Ongoing work at Bend Research (a division of Capsugel Dosage Form Solutions) is focused on developing and implementing a process-development methodology that applies state-of-the- art automated sampling technology with on-line and at-line cell-state monitoring technologies — both novel and existing — to bioreactor processes. This methodology couples such tools with applied mathematics, data-integration techniques, and an understanding of bioreactor and biologic processes. Ultimately, this methodology will improve the tuning and managing of cell and protein production by optimizing bioreactor processes using real-time data-integration technologies. This is the purpose of process analytical technology (PAT) for supporting quality by design (QbD).

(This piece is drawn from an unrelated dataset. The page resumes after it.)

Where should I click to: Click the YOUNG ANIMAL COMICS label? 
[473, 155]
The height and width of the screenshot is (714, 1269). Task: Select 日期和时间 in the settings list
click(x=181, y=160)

The goal of our work at Bend Research is to develop a solutions-based client offering focused on optimizing product quality while streamlining R&D, pilot- scale, and commercial process definition. In addition, we are using modeling technologies with a focus on optimizing or maintaining product quality across manufacturing sites and scales. The focus of internal and external research programs has been driven largely by existing and anticipated industry interests and challenges. Here we describe efforts to develop integrated biotherapeutic manufacturing hardware and software technologies to reduce risk and optimize our clients’ fed-batch and perfusion processes.

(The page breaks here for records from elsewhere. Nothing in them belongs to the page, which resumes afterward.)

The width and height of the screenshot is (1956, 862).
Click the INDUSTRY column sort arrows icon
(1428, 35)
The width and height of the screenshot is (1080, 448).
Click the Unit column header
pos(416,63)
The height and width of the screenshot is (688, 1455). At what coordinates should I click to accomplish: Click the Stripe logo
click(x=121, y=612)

Process Effects on Cells and Proteins
Ongoing work in bioreactor process optimization is focused on understanding variables that affect bioreactor productivity, on developing predictive models around those variables, and on defining processes to improve bioreactor performance. Development of robust predictive models using key variables of interest requires extraction and rapid analysis of large quantities of bioreactor data during model manufacturing fed- batch or perfusion runs to capture cellular dynamic and steady-state performance data. Automated sampling hardware and data curation and storage tools can streamline that process.

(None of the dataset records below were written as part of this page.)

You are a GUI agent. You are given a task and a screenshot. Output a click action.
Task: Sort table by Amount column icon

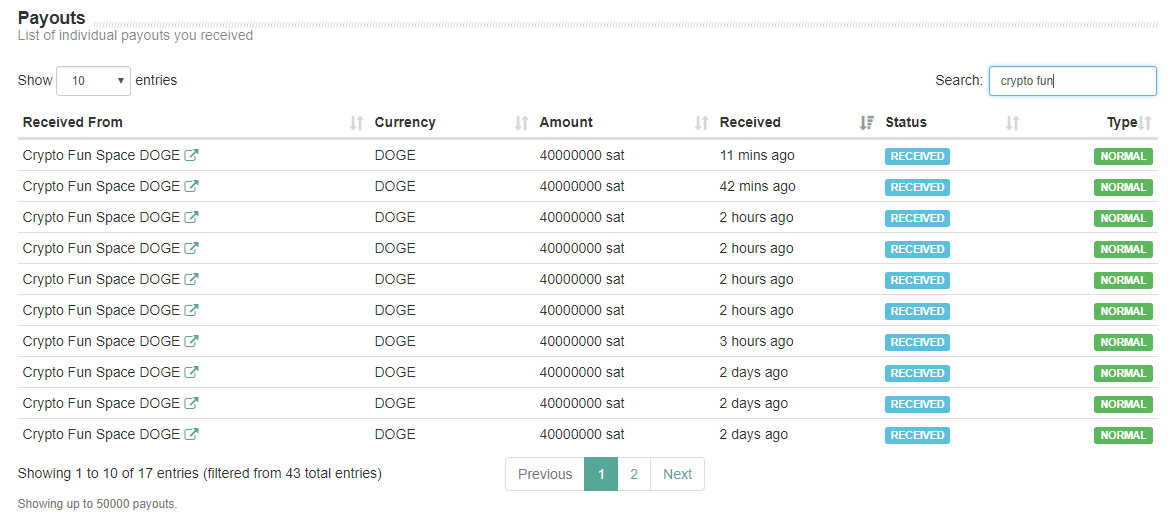coord(702,123)
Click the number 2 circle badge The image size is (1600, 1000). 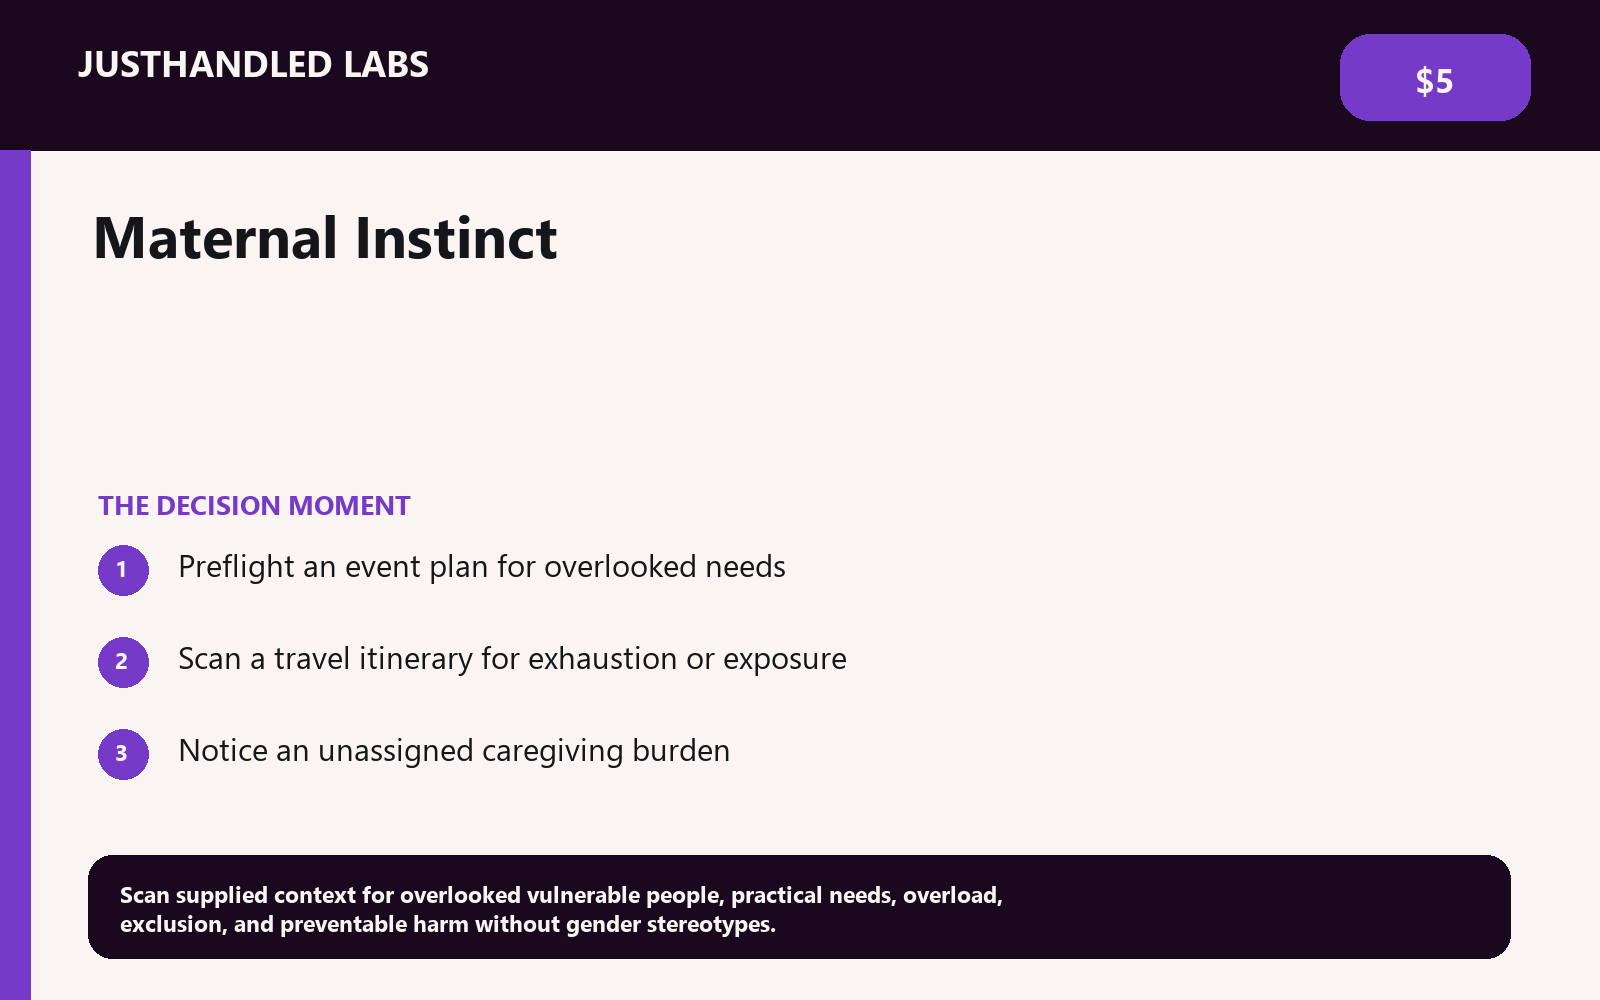pyautogui.click(x=123, y=662)
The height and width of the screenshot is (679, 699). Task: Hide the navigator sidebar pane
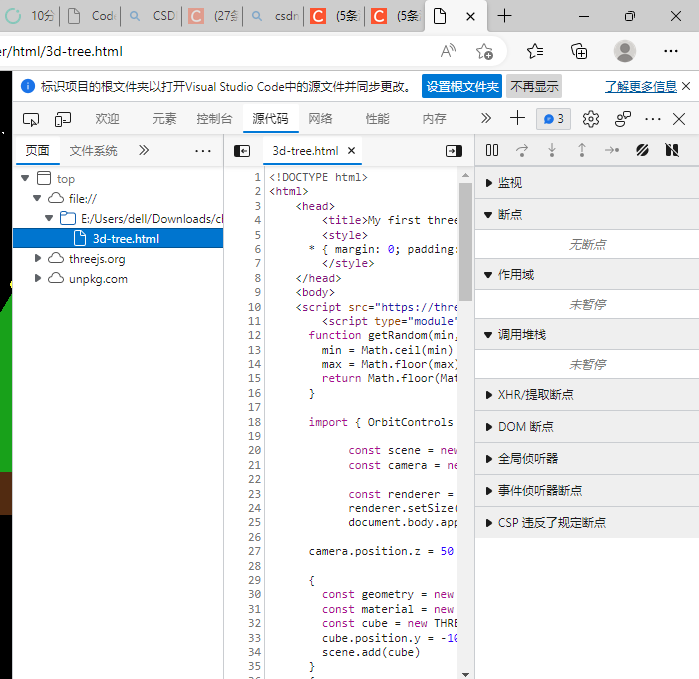click(241, 151)
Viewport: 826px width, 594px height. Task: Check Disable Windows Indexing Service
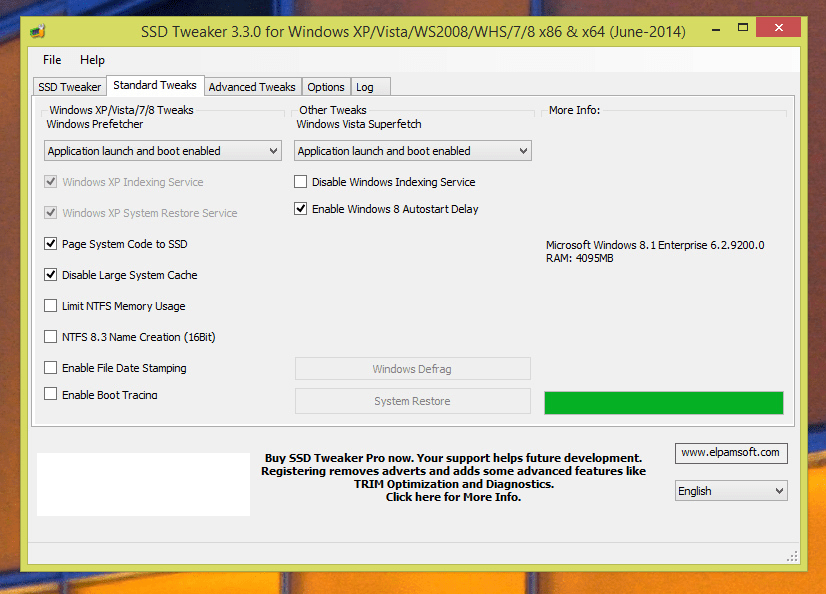coord(301,182)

Critical features that enable a model- driven approach to bioreactor process definition include on-line and at-line analytics and sampling technologies that allow for significantly larger and deeper data sets to be collected in real time. Bend Research has developed platform technologies such as the real-time Modular, Automated Sampling Technology (MAST) system and experimental design and data-reduction JUBiL software to increase the breadth and quality of data sets being generated in bioprocessing and associated analytical laboratories.

The MAST system aseptically draws samples from R&D, pilot-scale bioreactors and delivers those generated samples to analytical instruments such as the Nova BioProfile Flex bioanalyzer, liquid chromatography systems, or a Gilson sample collector. Our custom software tools integrate experimental design with data acquisition and aggregation and model development to streamline knowledge generation during and after bioreactor runs. Combining these hardware and software tools allows for more rapid and robust process development and optimization.

The Mast System
In implementing PAT, biopharmaceutical companies continually strive to gain fundamental understanding of the physical situation of cells within bioreactors and how processes affect those cells’ ability to deliver target product quality. Although implementation of on-line tools such as dielectric spectroscopy (1, 2) and Raman spectroscopy (3) can provide insight, a gap remains in integrating the data they produce with off-line measurements of such variables as cell density, viability, metabolite levels, and protein titers.

In collaboration with Pfizer and other major biopharmaceutical companies, we are working to advance the MAST platform toward a goal of providing a complete data-management solution. This system automatically supplies scheduled samples to analytical devices for near–real-time data collection that can be used to enhance process understanding — and ultimately improve or help automate bioreactor control. The system combines all capabilities needed to successfully collect and route bioreactor samples to analytical devices. It has been deployed in nine facilities so far, where it has been used to take thousands of aseptic samples.

With a pumping design that allows for transport of liquids that have very high solids content, the MAST system also solves problems associated with sampling from high–cell-density cultures. It overcomes sample-supply issues by incorporating a positive-displacement pump directly onto its sampling module. The pump pushes samples using hydrostatic pressure, which can prevent sample-integrity issues associated with use of a vacuum to draw samples. To prevent cell-debris accumulation, the system flushes and sanitizes all product- contact components after each sample is taken. Its valve stems and body are designed to minimize crevices and abrupt changes in line size, reducing areas for accumulation.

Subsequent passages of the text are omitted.